Director: Steve Sekely
Screenplay: Edmond Kelso and Van Norcross
Cast: John Carradine as Dr. Max Heinrich von
Altermann; Gale Storm as Jennifer Rand; Robert Lowery as Larry Adams; Mantan
Moreland as Jeff Jackson; Veda Ann Borg as Lila von Altermann; Barry Macollum
as Dr. Harvey Keating; Mauritz Hugo as Scott Warrington; Madame Sul-Te-Wan as
Mammy Beulah; James Baskett as Lazarus; Sybil Lewis as Rosella
A Night of a Thousand
Horror (Movies) #249
Nothing of what I've seen came out no bottle!
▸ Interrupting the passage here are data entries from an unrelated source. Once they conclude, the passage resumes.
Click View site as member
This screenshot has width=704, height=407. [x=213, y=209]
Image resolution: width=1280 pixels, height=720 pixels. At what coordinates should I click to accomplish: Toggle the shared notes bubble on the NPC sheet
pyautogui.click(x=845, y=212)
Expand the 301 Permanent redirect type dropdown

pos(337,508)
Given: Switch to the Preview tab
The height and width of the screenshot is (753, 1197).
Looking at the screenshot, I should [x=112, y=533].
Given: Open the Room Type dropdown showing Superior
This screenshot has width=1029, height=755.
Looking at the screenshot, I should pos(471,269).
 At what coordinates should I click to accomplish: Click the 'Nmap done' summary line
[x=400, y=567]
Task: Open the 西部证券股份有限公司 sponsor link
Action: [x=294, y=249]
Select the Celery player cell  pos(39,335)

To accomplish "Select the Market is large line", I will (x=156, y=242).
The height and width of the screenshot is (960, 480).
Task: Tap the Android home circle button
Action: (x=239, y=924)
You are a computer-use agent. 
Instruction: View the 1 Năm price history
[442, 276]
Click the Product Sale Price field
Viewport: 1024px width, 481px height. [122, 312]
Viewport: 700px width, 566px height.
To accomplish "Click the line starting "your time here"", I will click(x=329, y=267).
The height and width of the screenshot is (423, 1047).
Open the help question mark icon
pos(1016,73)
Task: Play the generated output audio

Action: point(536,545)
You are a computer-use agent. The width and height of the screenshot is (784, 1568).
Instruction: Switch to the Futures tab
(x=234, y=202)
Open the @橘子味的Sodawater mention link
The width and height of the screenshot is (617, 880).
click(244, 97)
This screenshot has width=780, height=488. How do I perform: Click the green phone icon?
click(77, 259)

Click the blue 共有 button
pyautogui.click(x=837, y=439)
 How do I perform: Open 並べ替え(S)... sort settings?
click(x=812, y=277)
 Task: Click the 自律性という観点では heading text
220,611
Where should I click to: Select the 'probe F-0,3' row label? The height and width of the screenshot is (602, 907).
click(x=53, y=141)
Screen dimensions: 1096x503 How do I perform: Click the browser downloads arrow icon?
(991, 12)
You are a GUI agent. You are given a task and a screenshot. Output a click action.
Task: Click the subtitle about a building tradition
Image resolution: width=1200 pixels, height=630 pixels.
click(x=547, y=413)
"Presented in HorrorScope", least in the public domain DVD release I saw, I can proudly include a Monogram Pictures Corporation film into my reviews even if, after all these years, I only learned much later this is meant to be a sequel, to King of the Zombies (1941), if with only a tentative connection and only two returning actors. The legendary studio even got a credit from Jean-Luc Godard at the end of his debut Breathless (1960), their productions varying from crime pictures to horror movies. Moody is thankfully a word I can use here as much as for a crime film, revisited this film fresher eyes than previous times before. Even a public domain copy like the one I have grown accustomed to is still gaining a new atmosphere upon revisiting it. Also worth raising is how this is a nineteen forties film which is, yes, about zombies. This is specifically the Haitian zombie lore, where in real life, people were drugged in a way presumed dead, to be dug up and become forced labour for those who paid for their "zombification". Obviously, alongside some issues to talk of, this is cultural appropriation and is part of the greater issue with how films appropriated Haitian beliefs, and the likes of Voodoo practice, in negative forms. It is also fascinating to know that, when George A. Romero created a fictional form of the zombie which would dominate what that word meant in the modern day, once beforehand, you would have to reach out to this form which, even if used in troubling appropriation, was actually based on real history.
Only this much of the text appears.